Tag Archives: Hierarchical Learning

Hierarchical RL with continuous options

Zhigang Huang, Quan Liu, Fei Zhu, Hierarchical reinforcement learning with adaptive scheduling for robot control, Engineering Applications of Artificial Intelligence, Volume 126, Part D, 2023 DOI: 10.1016/j.engappai.2023.107130.

Conventional hierarchical reinforcement learning (HRL) relies on discrete options to represent explicitly distinguishable knowledge, which may lead to severe performance bottlenecks. It is possible to represent richer knowledge through continuous options, but reliable scheduling methods are lacking. To design an available scheduling method for continuous options, in this paper, the hierarchical reinforcement learning with adaptive scheduling (HAS) algorithm is proposed. Its low-level controller learns diverse options, while the high-level controller schedules options to learn solutions. It achieves an adaptive balance between exploration and exploitation during the frequent scheduling of continuous options, maximizing the representation potential of continuous options. It builds on multi-step static scheduling and makes switching decisions according to the relative advantages of the previous and the estimated continuous options, enabling the agent to focus on different behaviors at different phases of the task. The expected t-step distance is applied to demonstrate the superiority of adaptive scheduling in terms of exploration. Furthermore, an interruption incentive based on annealing is proposed to alleviate excessive exploration during the early training phase, accelerating the convergence rate. Finally, we apply HAS to robot control with sparse rewards in continuous spaces, and develop a comprehensive experimental analysis scheme. The experimental results not only demonstrate the high performance and robustness of HAS, but also provide evidence that the adaptive scheduling method has a positive effect both on the representation and option policies.

A hierarchical robot control architecture that supports learning of skills at different levels through “curriculum learning” and an interesting approach to mix behaviours

Suro, F., Ferber, J., Stratulat, T. et al., A hierarchical representation of behaviour supporting open ended development and progressive learning for artificial agents, . Auton Robot 45, 245–264 (2021) DOI: 10.1007/s10514-020-09960-7.

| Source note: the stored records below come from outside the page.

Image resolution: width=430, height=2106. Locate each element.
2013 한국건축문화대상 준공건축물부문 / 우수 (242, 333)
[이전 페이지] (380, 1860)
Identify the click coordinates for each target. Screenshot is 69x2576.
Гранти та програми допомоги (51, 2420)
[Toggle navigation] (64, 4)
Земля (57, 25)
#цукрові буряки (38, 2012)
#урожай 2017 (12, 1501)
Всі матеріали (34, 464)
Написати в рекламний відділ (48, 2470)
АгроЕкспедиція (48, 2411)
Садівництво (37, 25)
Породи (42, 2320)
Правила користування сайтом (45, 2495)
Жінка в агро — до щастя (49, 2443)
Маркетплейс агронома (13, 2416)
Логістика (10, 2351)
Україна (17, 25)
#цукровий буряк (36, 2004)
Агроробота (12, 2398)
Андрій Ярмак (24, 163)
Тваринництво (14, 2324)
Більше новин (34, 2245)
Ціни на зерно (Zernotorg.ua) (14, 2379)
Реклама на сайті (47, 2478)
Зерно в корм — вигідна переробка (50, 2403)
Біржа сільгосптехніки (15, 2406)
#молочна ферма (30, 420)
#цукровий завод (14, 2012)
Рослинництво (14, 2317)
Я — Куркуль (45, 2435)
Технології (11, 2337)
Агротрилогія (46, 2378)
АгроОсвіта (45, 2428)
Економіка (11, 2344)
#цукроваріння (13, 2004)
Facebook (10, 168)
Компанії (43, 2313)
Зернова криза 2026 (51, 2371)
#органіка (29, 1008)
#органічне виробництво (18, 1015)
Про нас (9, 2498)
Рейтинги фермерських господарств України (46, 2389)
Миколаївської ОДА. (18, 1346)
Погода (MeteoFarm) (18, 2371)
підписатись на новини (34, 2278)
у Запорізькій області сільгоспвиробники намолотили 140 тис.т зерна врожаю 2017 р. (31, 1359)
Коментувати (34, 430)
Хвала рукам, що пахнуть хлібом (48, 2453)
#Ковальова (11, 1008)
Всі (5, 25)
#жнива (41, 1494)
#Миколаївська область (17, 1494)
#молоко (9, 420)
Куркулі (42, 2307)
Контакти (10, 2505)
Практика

One of the challenging aspects of open ended or lifelong agent development is that the final behaviour for which an agent is trained at a given moment can be an element for the future creation of one, or even several, behaviours of greater complexity, whose purpose cannot be anticipated. In this paper, we present modular influence network design (MIND), an artificial agent control architecture suited to open ended and cumulative learning. The MIND architecture encapsulates sub behaviours into modules and combines them into a hierarchy reflecting the modular and hierarchical nature of complex tasks. Compared to similar research, the main original aspect of MIND is the multi layered hierarchy using a generic control signal, the influence, to obtain an efficient global behaviour. This article shows the ability of MIND to learn a curriculum of independent didactic tasks of increasing complexity covering different aspects of a desired behaviour. In so doing we demonstrate the contributions of MIND to open-ended development: encapsulation into modules allows for the preservation and re-usability of all the skills acquired during the curriculum and their focused retraining, the modular structure serves the evolving topology by easing the coordination of new sensors, actuators and heterogeneous learning structures.

Layered learning: how to learn hierarchically more complex behaviors based on simpler ones, applied to robot soccer

Patrick MacAlpine, Peter Stone, Overlapping layered learning, Artificial Intelligence, Volume 254, 2018, Pages 21-43, DOI: 10.1016/j.artint.2017.09.001.

Layered learning is a hierarchical machine learning paradigm that enables learning of complex behaviors by incrementally learning a series of sub-behaviors. A key feature of layered learning is that higher layers directly depend on the learned lower layers. In its original formulation, lower layers were frozen prior to learning higher layers. This article considers a major extension to the paradigm that allows learning certain behaviors independently, and then later stitching them together by learning at the “seams” where their influences overlap. The UT Austin Villa 2014 RoboCup 3D simulation team, using such overlapping layered learning, learned a total of 19 layered behaviors for a simulated soccer-playing robot, organized both in series and in parallel. To the best of our knowledge this is more than three times the number of layered behaviors in any prior layered learning system. Furthermore, the complete learning process is repeated on four additional robot body types, showcasing its generality as a paradigm for efficient behavior learning. The resulting team won the RoboCup 2014 championship with an undefeated record, scoring 52 goals and conceding none. This article includes a detailed experimental analysis of the team’s performance and the overlapping layered learning approach that led to its success.